Quite honestly, your question has to do whether one believes in love at first sight, ... or only infatuation at first sight. If you believe that love (and I mean TRUE love) can begin at first sight, then you believe a love story of this heavy magnitude is certainly possible. However, if you think the attraction is only infatuation (i.e. only physical love), then you believe a love story of this magnitude isn't possible.
Let me add a little wrench into my own little theory: obsession. Because young lovers can often get obsessive about each other, I suppose it would be possible for an obsessed and infatuated couple to go to those lengths. My, that would make Romeo and Juliet a depressing story, wouldn't it.

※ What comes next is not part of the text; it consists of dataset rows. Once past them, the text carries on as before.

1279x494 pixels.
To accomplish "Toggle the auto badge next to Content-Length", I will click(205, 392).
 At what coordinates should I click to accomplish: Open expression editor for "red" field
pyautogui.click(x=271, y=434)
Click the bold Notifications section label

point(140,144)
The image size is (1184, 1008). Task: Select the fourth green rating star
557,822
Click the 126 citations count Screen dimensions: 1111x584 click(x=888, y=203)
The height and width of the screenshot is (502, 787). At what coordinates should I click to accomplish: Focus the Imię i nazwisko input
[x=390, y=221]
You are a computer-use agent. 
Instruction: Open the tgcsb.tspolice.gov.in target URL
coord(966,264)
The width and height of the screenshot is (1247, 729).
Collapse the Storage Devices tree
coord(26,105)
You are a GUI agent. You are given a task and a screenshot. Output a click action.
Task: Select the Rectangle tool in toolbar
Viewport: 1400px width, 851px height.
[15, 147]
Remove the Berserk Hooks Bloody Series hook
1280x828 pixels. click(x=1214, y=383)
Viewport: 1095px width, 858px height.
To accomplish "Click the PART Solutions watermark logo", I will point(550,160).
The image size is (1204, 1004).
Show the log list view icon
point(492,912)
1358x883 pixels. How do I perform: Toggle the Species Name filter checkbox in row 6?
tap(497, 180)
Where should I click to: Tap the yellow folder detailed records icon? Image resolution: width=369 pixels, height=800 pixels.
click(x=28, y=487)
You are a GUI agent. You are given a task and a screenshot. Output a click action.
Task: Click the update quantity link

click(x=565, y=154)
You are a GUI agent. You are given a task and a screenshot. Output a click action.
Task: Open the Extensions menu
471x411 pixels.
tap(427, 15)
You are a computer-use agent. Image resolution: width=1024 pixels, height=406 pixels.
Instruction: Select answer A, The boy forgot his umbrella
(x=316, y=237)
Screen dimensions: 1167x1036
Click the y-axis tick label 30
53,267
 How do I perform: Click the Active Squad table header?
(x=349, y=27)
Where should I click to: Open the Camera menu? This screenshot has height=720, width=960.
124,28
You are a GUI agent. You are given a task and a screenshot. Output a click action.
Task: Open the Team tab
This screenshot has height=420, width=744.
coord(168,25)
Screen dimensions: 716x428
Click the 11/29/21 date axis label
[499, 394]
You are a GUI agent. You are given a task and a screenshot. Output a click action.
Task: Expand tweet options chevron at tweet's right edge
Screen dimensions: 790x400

Ha!
Let me add another little wrench for you to peruse: commitment. Why is it that arranged marriages in other cultures often last forever? Commitment. Why is it that you see couples married for fifty, sixty, even seventy years? Commitment. If these youngsters had a strong sense of that value, a love story of this magnitude is possible.
Because your question is about my opinion, I'm going to be an idealist and say that it CAN happen. I WANT to be able to say that it does. I'm remembering for a moment the similar revelation in Life is Beautiful (a totally dissimilar, although tragic tale of the holocaust). Call me a cockeyed optimist, if you will, but for people who fall in love that fast, ... God bless them!
Romeo, it seems, was quite adept at falling "quickly and heavily" in love. Much of the first act of the play is devoted to Romeo's sufferings because he is in "love" with Rosaline. The cause of his suffering is her complete unwillingness to return his "devotion." And yet, a few short moments at the party which he and his buddies crashed, Romeo has fallen in "love" with Juliet. I think that had the course of their relationship played out, that Romeo would have fallen in love with someone else after Juliet.
It is plausible that the two of them would have acted like that. After all, they are young and to be young is to be selfish and impulsive. If they were older, I would find this more incredible. But young people are great at convincing themselves that their own feelings are the most important things in the world and that what they are feeling is totally incomprehensible to others.
So I can totally see two people who are that young essentially going crazy the way these two do.
Why cannot the three days be metaphoric rather than realistic? After all, three is such a religious and significant number as it represents the Trinity and perfection and completion.
If, however, the three days are, indeed, exactly 72 hours, then, perhaps the whirlwind romance of "violent delights" may have been precipitated by the tremendous sense of urgency that Romeo and Juliet felt because they were romantically "truncated" by the heated feud of their two families.